Saved entries:
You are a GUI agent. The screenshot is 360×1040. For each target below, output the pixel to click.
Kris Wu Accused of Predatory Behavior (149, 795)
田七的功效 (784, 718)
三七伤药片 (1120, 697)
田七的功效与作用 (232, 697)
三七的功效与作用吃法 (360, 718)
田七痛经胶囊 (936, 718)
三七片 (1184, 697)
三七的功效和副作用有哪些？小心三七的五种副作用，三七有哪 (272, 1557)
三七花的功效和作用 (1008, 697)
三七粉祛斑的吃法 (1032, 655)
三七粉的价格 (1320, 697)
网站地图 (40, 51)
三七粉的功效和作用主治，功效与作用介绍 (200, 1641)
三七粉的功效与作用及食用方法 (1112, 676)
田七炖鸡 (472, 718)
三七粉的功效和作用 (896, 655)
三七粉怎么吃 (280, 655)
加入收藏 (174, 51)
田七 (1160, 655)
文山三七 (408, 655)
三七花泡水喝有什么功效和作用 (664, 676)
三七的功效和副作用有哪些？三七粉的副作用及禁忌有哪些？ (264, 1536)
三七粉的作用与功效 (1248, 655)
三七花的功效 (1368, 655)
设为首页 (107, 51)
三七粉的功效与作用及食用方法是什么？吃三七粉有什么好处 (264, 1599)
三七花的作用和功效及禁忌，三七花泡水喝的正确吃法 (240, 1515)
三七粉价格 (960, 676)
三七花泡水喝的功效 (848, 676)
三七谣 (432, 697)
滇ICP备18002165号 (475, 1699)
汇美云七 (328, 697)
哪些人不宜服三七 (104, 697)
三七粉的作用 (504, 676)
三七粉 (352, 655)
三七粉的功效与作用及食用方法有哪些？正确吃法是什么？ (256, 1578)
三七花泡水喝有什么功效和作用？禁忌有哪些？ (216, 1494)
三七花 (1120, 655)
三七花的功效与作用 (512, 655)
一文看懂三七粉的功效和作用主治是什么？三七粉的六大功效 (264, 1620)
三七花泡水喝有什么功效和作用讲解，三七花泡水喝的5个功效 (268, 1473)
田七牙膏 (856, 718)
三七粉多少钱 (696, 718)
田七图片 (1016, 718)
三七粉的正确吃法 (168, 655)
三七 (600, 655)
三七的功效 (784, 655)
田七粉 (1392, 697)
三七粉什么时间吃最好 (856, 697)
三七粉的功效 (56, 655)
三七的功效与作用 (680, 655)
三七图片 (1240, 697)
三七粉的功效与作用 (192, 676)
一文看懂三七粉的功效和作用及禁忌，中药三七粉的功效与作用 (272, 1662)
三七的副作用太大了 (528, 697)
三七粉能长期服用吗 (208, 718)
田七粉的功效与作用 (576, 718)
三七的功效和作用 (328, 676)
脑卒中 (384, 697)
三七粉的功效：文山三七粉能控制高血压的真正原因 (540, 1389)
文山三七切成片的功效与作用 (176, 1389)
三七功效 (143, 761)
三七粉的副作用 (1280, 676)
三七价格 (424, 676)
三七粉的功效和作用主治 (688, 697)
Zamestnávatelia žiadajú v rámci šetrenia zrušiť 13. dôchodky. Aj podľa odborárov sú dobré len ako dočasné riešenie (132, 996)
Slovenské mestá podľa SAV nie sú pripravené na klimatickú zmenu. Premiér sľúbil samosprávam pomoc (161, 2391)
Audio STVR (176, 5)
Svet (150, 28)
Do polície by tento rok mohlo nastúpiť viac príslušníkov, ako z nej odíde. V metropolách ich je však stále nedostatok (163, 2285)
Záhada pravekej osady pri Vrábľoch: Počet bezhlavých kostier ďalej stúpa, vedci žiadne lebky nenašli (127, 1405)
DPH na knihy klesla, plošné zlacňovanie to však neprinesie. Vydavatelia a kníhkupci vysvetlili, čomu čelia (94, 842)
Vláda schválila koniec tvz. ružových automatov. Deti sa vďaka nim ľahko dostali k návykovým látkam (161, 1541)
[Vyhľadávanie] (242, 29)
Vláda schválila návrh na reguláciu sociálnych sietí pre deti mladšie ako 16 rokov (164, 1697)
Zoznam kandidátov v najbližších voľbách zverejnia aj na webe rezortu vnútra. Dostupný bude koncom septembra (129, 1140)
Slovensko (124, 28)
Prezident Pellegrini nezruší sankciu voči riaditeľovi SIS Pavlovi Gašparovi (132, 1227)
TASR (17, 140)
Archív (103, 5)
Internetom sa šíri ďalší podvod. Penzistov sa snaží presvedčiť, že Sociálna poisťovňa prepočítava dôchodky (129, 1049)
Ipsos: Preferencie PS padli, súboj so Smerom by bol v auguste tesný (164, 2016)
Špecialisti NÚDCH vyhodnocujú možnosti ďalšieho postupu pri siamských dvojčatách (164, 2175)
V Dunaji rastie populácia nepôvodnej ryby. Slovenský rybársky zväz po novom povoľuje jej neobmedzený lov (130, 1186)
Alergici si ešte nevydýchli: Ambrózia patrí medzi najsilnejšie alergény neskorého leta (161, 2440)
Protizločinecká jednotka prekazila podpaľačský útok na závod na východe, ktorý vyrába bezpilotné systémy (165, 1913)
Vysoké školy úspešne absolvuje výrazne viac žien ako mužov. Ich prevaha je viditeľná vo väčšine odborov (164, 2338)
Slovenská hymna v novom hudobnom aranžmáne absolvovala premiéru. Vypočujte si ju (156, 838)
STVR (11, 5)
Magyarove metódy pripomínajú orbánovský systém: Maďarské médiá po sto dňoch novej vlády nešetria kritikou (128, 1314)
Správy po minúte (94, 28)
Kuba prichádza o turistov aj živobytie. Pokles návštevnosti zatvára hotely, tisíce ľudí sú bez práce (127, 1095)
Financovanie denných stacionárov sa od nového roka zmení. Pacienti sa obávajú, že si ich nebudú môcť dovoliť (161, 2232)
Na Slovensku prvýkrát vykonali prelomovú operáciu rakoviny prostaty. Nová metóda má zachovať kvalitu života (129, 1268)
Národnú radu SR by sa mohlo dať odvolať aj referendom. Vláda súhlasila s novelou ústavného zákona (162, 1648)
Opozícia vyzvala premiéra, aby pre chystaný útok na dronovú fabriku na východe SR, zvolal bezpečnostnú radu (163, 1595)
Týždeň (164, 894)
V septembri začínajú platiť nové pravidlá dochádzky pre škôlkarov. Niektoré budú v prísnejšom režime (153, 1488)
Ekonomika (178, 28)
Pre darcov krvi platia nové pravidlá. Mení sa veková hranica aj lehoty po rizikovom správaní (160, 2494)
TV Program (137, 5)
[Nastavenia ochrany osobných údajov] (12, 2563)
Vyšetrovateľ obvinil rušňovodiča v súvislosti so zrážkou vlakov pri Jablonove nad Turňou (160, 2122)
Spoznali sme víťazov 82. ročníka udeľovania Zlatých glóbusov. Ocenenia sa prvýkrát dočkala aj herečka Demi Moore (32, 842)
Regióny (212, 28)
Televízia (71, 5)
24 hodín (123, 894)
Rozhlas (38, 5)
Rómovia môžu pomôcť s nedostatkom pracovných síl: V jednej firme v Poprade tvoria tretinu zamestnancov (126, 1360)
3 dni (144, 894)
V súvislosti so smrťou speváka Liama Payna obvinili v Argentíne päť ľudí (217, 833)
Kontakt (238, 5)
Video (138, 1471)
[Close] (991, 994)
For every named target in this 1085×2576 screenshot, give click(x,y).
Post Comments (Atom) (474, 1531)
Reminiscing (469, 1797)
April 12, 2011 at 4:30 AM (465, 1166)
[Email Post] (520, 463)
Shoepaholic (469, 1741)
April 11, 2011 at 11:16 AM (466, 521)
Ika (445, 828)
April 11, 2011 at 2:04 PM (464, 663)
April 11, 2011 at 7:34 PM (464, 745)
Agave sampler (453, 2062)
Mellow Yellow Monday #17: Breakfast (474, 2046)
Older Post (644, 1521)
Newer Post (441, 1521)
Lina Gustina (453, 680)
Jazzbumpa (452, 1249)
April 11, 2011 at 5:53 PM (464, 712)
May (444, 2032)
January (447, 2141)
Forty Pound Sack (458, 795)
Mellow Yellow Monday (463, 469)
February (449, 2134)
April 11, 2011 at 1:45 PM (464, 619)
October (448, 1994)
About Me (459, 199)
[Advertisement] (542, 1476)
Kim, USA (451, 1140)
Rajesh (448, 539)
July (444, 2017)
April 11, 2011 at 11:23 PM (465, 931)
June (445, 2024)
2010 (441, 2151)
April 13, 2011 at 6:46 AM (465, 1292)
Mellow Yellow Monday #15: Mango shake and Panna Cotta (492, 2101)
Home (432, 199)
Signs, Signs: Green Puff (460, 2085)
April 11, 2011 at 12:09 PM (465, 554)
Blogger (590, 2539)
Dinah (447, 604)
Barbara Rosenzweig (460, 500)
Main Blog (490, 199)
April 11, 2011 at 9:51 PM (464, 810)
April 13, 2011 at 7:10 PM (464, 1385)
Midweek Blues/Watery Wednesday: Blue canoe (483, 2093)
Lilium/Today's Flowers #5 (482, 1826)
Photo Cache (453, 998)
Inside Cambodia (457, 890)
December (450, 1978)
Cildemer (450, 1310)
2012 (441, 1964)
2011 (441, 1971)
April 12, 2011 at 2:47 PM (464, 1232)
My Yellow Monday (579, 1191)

Goal of the exercise >> Beginning at the line where "Forty Pound Sack (458, 795)" appears, extract each line through the end of the data above; keep them exact and include nothing else.

Response area >>
Forty Pound Sack (458, 795)
Mellow Yellow Monday (463, 469)
February (449, 2134)
April 11, 2011 at 1:45 PM (464, 619)
October (448, 1994)
About Me (459, 199)
[Advertisement] (542, 1476)
Kim, USA (451, 1140)
Rajesh (448, 539)
July (444, 2017)
April 11, 2011 at 11:23 PM (465, 931)
June (445, 2024)
2010 (441, 2151)
April 13, 2011 at 6:46 AM (465, 1292)
Mellow Yellow Monday #15: Mango shake and Panna Cotta (492, 2101)
Home (432, 199)
Signs, Signs: Green Puff (460, 2085)
April 11, 2011 at 12:09 PM (465, 554)
Blogger (590, 2539)
Dinah (447, 604)
Barbara Rosenzweig (460, 500)
Main Blog (490, 199)
April 11, 2011 at 9:51 PM (464, 810)
April 13, 2011 at 7:10 PM (464, 1385)
Midweek Blues/Watery Wednesday: Blue canoe (483, 2093)
Lilium/Today's Flowers #5 (482, 1826)
Photo Cache (453, 998)
Inside Cambodia (457, 890)
December (450, 1978)
Cildemer (450, 1310)
2012 (441, 1964)
2011 (441, 1971)
April 12, 2011 at 2:47 PM (464, 1232)
My Yellow Monday (579, 1191)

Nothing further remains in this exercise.